**BRIEF 1:**
Put the rows below into a JSON list of strings, one string per line and with blank lines left out, covering everything from the first of the rows down to the line containing "Mapa stránek (147, 2455)". Omit the pictures from the list.

**EXCERPTED TEXT:**
------------------------------

With such a wide variety of student needs to meet, the school has been designed to function as several small schools. The building is designed into wings each accommodating a different grade. Life Skills and Self Contained Special Education classrooms have specially designed rooms in the building as well.
I use the Roamer Robot to further the students understanding of specific math principles in the area of geometry. The State of Washington requires that 5th grade students have a clear understanding of measurement and the tools used to measure distance and angle. Students are also required to develop a clear understanding of obtuse and acute angles. Further, they need to be able to draw and measure angles. In the past we have had students use protractors to measure angles within shapes drawn on paper. This is one practical application of the concept but student interest in drawing and measuring angles on paper is limited at best. My students need a more practical application of the concepts and Roamer provides this.
Students begin by putting a pen in Roamer and placing the robot on a large sheet of paper. This allows Roamer to draw a line as it moves. They then begin experimenting with moving Roamer forward, backward, and programming Roamer to turn. Through discovery they learn that Roamer advances and moves backward at a set increment. Through experimentation they learn to control Roamer by estimating and then calculating the distance Roamer will travel in a straight line forward and backward. They begin using Rulers, yardsticks, tape measures, and even distance wheels, to accurately measure Roamer’s desired path. Then they begin to experiment with turning Roamer and quickly discover that Roamer turns in degrees. They immediately begin using protractors to estimate and measure the degree or angle of the turn they wish to program. Rather than drawing lines on a paper, measurement tools gain a whole new relevance through the use of Roamer.
Once students have learned to control the movements of the Roamer, they begin using it to create programs to draw geometric shapes. They draw rectangles, squares, equilateral triangles, and right triangles with Roamer. Then they are challenged to learn the angles within more advanced shapes and begin programming Roamer for them as well.

------------------------------

**BRIEF 2:**
Which geometric shapes does the Roamer Robot text say students draw with Roamer once they can control its movements?

------------------------------

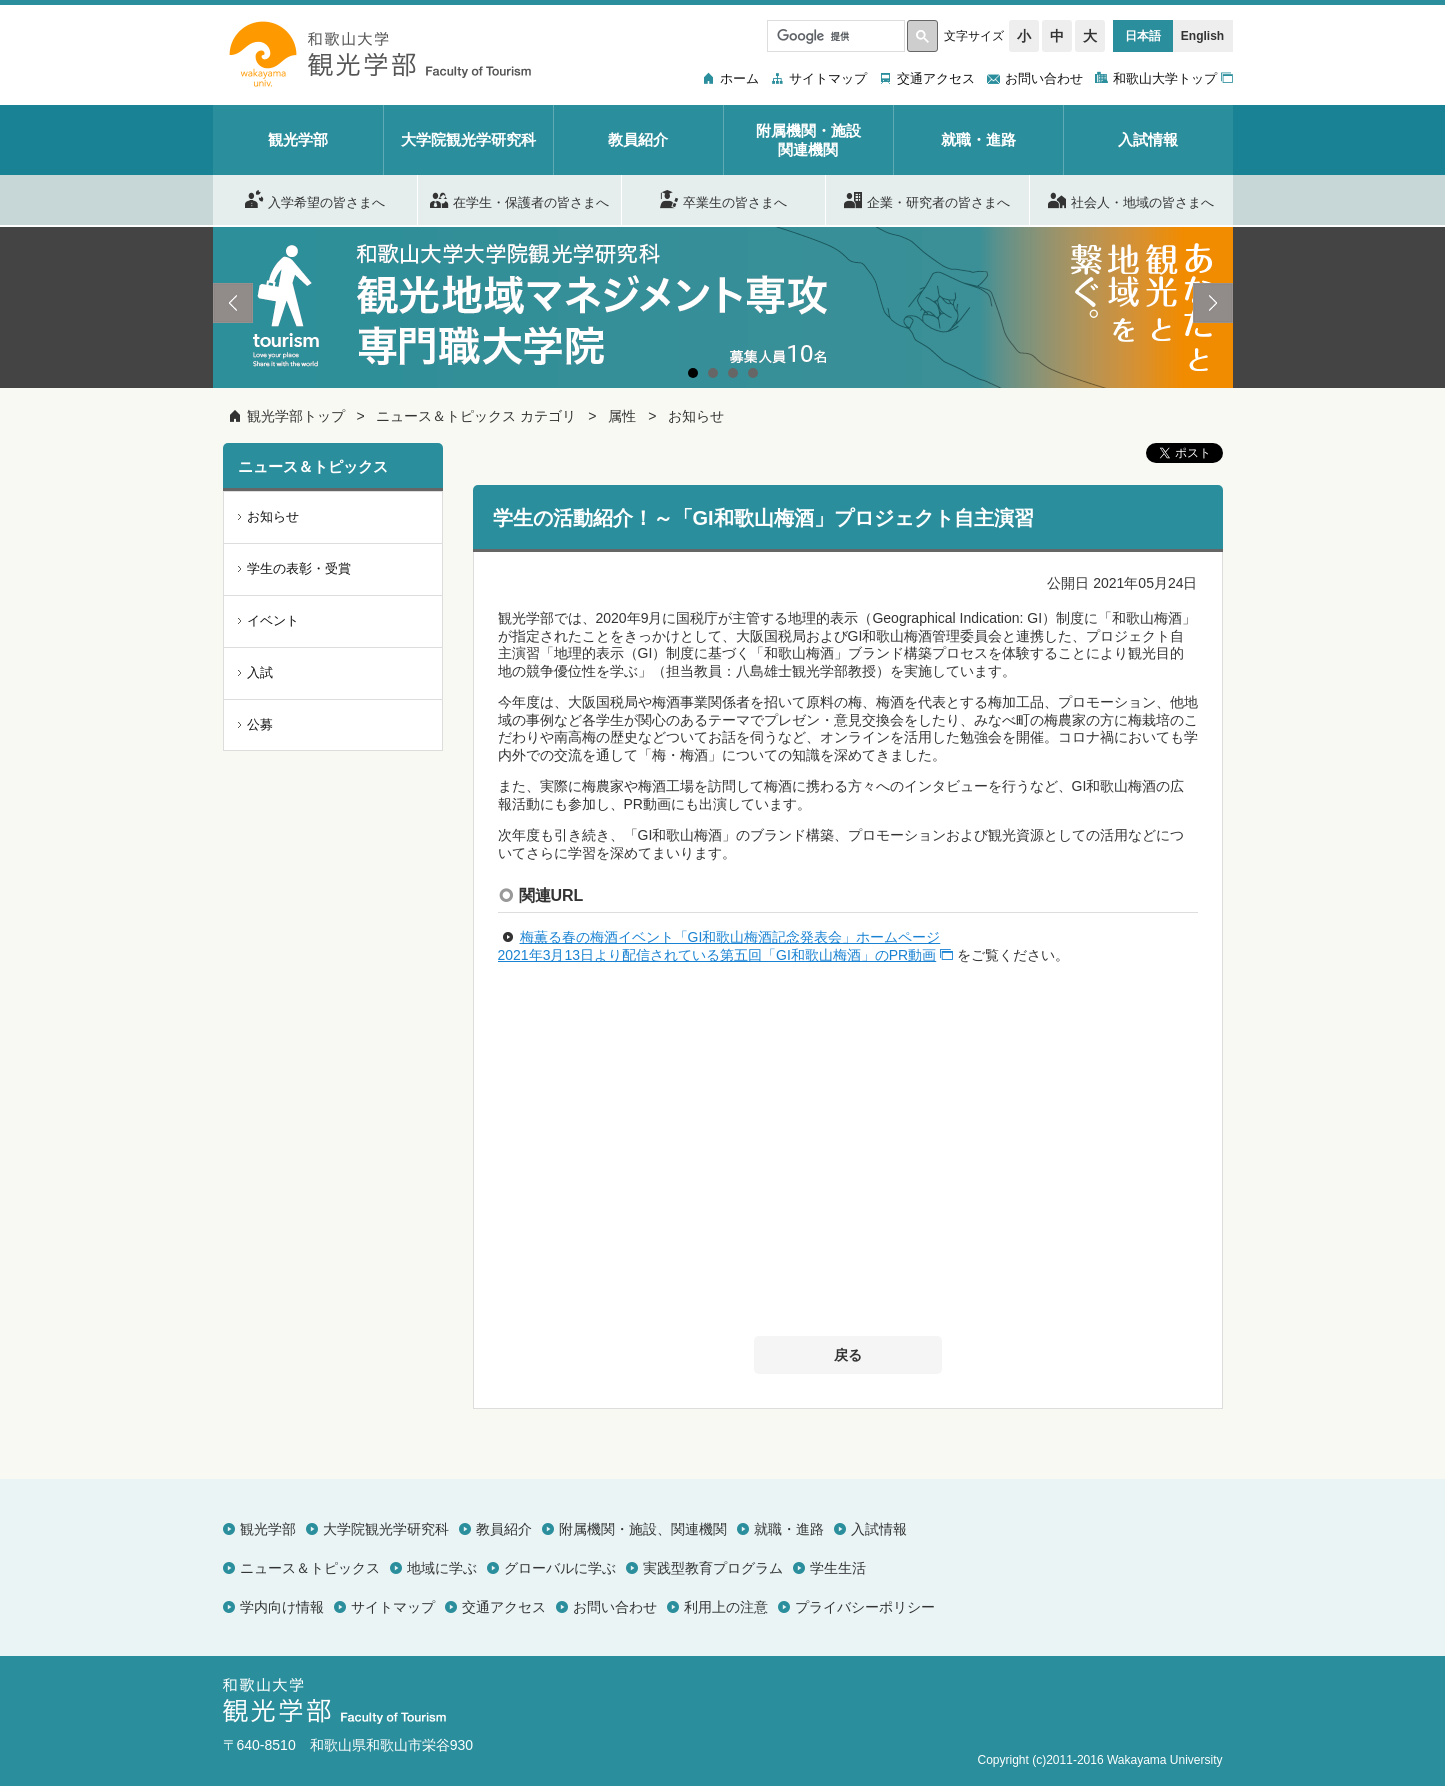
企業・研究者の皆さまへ (927, 199)
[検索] (834, 36)
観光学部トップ (296, 416)
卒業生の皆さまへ (723, 199)
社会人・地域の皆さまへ (1131, 199)
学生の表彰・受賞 (299, 568)
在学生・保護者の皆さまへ (519, 199)
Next (1213, 303)
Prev (233, 303)
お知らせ (696, 416)
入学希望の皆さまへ (315, 199)
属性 (622, 416)
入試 (260, 672)
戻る (848, 1355)
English (1202, 36)
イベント (273, 620)
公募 (260, 724)
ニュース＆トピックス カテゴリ (476, 416)
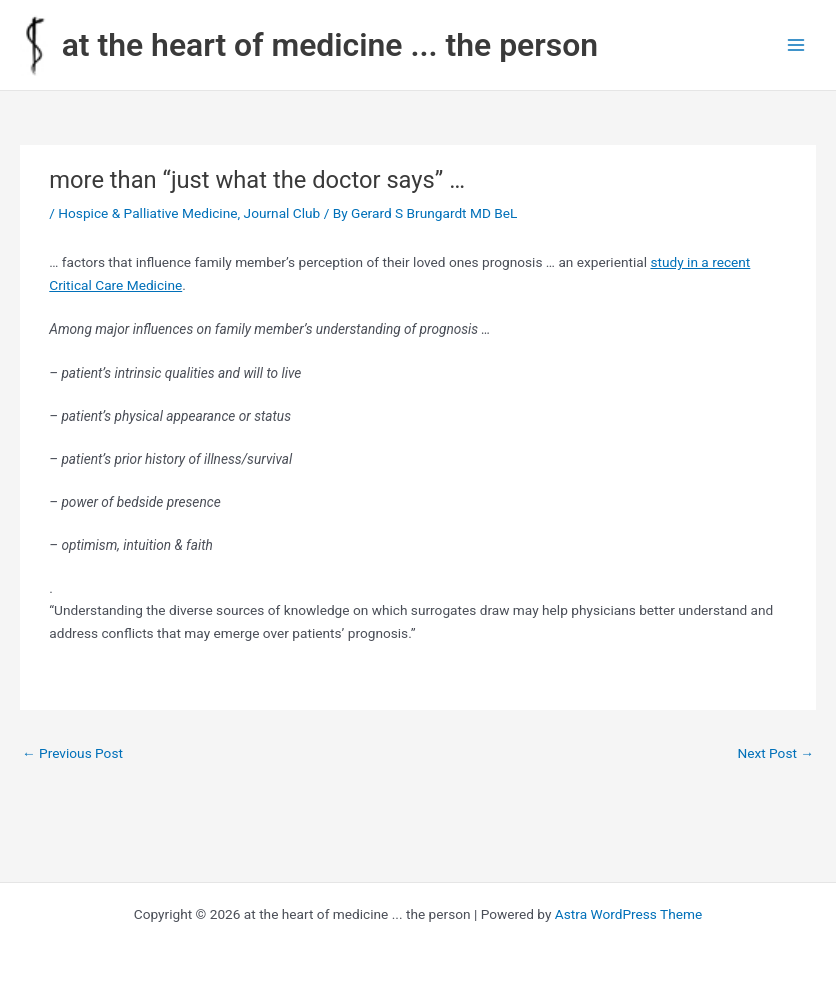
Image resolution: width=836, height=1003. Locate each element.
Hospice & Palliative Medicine (147, 213)
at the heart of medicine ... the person (330, 45)
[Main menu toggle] (796, 45)
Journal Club (282, 213)
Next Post (775, 753)
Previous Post (72, 753)
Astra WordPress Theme (628, 914)
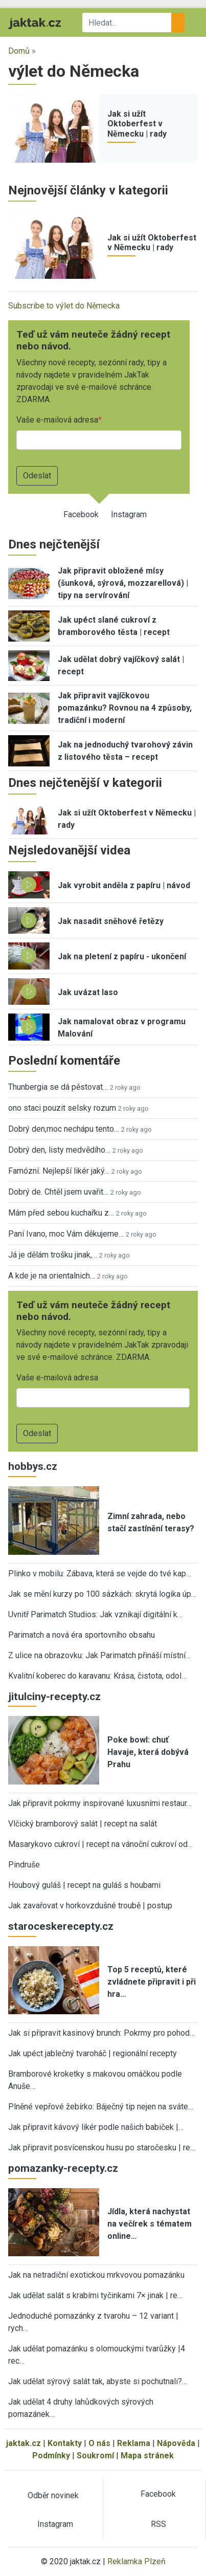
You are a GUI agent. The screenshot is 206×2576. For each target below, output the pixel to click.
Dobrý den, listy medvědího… (59, 1150)
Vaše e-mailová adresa (57, 420)
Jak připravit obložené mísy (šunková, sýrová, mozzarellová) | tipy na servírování (123, 583)
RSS (158, 2524)
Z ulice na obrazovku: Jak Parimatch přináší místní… (99, 1655)
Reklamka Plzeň (136, 2561)
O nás (99, 2443)
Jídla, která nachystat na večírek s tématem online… (149, 2224)
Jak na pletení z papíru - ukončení (122, 956)
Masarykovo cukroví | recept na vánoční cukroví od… (100, 1844)
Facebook (81, 514)
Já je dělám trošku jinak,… (52, 1255)
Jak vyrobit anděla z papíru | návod (124, 885)
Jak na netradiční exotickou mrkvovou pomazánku (96, 2275)
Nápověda (176, 2443)
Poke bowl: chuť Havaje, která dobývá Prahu (148, 1752)
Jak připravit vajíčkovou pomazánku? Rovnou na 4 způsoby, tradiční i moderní (125, 708)
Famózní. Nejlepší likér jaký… (58, 1171)
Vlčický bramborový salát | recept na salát (82, 1824)
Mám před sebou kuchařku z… (61, 1213)
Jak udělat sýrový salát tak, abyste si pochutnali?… (97, 2381)
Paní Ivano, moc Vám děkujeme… (66, 1234)
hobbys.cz (32, 1466)
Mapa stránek (147, 2455)
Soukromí (95, 2455)
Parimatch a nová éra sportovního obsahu (81, 1635)
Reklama (133, 2443)
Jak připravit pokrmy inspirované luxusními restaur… (100, 1803)
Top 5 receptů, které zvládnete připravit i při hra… (151, 1982)
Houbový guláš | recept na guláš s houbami (84, 1885)
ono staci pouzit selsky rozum (62, 1108)
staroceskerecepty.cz (60, 1926)
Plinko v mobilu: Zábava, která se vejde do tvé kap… (99, 1573)
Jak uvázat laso (88, 992)
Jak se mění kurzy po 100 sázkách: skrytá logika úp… (102, 1594)
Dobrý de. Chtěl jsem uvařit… (58, 1192)
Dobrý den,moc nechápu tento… (63, 1129)
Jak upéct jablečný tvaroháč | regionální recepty (92, 2053)
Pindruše (24, 1864)
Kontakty (65, 2443)
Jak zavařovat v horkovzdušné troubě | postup (90, 1905)
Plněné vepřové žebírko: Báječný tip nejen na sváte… (100, 2106)
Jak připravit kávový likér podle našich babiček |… (96, 2127)
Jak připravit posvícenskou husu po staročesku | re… (101, 2147)
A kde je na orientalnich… (51, 1276)
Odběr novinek (53, 2495)
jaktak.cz (23, 2443)
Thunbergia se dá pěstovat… (58, 1087)
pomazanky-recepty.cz (63, 2168)
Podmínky (51, 2455)
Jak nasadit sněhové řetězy (111, 921)
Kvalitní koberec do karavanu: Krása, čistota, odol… (97, 1676)
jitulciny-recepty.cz (54, 1696)
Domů (19, 51)
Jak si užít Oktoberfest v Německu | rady (137, 123)
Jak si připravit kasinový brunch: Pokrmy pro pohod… (101, 2033)
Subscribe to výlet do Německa (64, 306)
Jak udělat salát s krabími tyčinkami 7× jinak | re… (95, 2295)
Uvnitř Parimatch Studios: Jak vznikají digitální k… (95, 1614)
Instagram (129, 514)
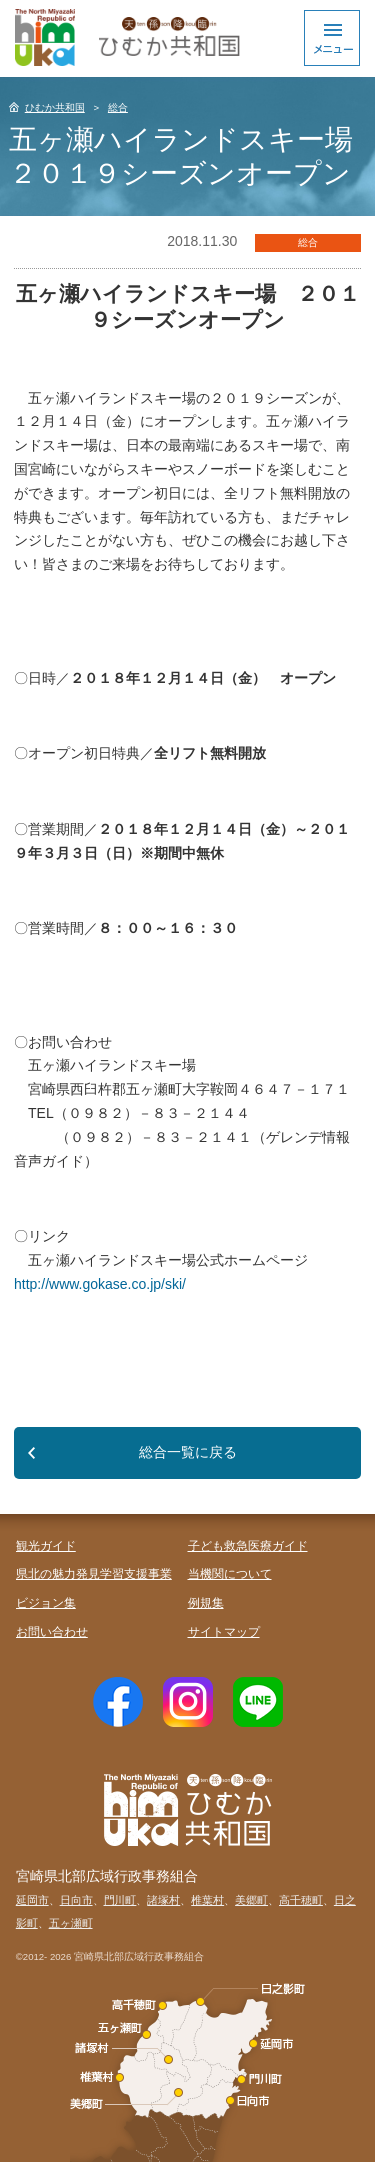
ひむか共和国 (55, 107)
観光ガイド (46, 1546)
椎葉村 (207, 1900)
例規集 (206, 1603)
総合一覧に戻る (188, 1452)
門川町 (120, 1900)
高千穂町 (301, 1900)
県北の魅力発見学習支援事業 (94, 1574)
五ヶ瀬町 (71, 1923)
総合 (118, 107)
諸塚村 (163, 1900)
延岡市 (32, 1900)
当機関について (230, 1574)
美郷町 (251, 1900)
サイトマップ (224, 1632)
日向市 (76, 1900)
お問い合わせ (52, 1632)
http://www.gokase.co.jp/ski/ (100, 1284)
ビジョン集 (46, 1603)
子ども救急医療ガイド (248, 1546)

------------------------------

**ANSWER 1:**
[
  "企業・研究者の皆さまへ (927, 199)",
  "[検索] (834, 36)",
  "観光学部トップ (296, 416)",
  "卒業生の皆さまへ (723, 199)",
  "社会人・地域の皆さまへ (1131, 199)",
  "学生の表彰・受賞 (299, 568)",
  "在学生・保護者の皆さまへ (519, 199)",
  "Next (1213, 303)",
  "Prev (233, 303)",
  "お知らせ (696, 416)",
  "入学希望の皆さまへ (315, 199)",
  "属性 (622, 416)",
  "入試 (260, 672)",
  "戻る (848, 1355)",
  "English (1202, 36)",
  "イベント (273, 620)",
  "公募 (260, 724)",
  "ニュース＆トピックス カテゴリ (476, 416)",
  "Image resolution: width=836, height=1003. Locate each element.",
  "Hospice & Palliative Medicine (147, 213)",
  "at the heart of medicine ... the person (330, 45)",
  "[Main menu toggle] (796, 45)",
  "Journal Club (282, 213)",
  "Next Post (775, 753)",
  "Previous Post (72, 753)",
  "Astra WordPress Theme (628, 914)",
  "You are a GUI agent. The screenshot is 206×2576. For each target below, output the pixel to click.",
  "Dobrý den, listy medvědího… (59, 1150)",
  "Vaše e-mailová adresa (57, 420)",
  "Jak připravit obložené mísy (šunková, sýrová, mozzarellová) | tipy na servírování (123, 583)",
  "RSS (158, 2524)",
  "Z ulice na obrazovku: Jak Parimatch přináší místní… (99, 1655)",
  "Reklamka Plzeň (136, 2561)",
  "O nás (99, 2443)",
  "Jídla, která nachystat na večírek s tématem online… (149, 2224)",
  "Jak na pletení z papíru - ukončení (122, 956)",
  "Masarykovo cukroví | recept na vánoční cukroví od… (100, 1844)",
  "Facebook (81, 514)",
  "Já je dělám trošku jinak,… (52, 1255)",
  "Jak vyrobit anděla z papíru | návod (124, 885)",
  "Jak na netradiční exotickou mrkvovou pomazánku (96, 2275)",
  "Nápověda (176, 2443)",
  "Poke bowl: chuť Havaje, která dobývá Prahu (148, 1752)",
  "Jak připravit vajíčkovou pomazánku? Rovnou na 4 způsoby, tradiční i moderní (125, 708)",
  "Famózní. Nejlepší likér jaký… (58, 1171)",
  "Vlčický bramborový salát | recept na salát (82, 1824)",
  "Mám před sebou kuchařku z… (61, 1213)",
  "Jak udělat sýrový salát tak, abyste si pochutnali?… (97, 2381)",
  "Paní Ivano, moc Vám děkujeme… (66, 1234)",
  "hobbys.cz (32, 1466)",
  "Mapa stránek (147, 2455)"
]

**ANSWER 2:**
Rectangles, squares, equilateral triangles, and right triangles.